▸ Provided data:
━━━━━━━━━━━━━━━━
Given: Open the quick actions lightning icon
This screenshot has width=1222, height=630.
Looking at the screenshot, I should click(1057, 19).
━━━━━━━━━━━━━━━━
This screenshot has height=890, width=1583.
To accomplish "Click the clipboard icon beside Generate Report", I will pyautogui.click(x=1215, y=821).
━━━━━━━━━━━━━━━━
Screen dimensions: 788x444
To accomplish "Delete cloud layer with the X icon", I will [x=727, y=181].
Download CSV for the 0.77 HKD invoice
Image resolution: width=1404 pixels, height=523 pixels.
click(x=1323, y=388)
━━━━━━━━━━━━━━━━
▸ What is needed: Where a line of the material holds the word "accomplish", copy that line.

▸ Exercise response:
To accomplish "Click the clipboard icon beside Generate Report", I will pyautogui.click(x=1215, y=821).
To accomplish "Delete cloud layer with the X icon", I will [x=727, y=181].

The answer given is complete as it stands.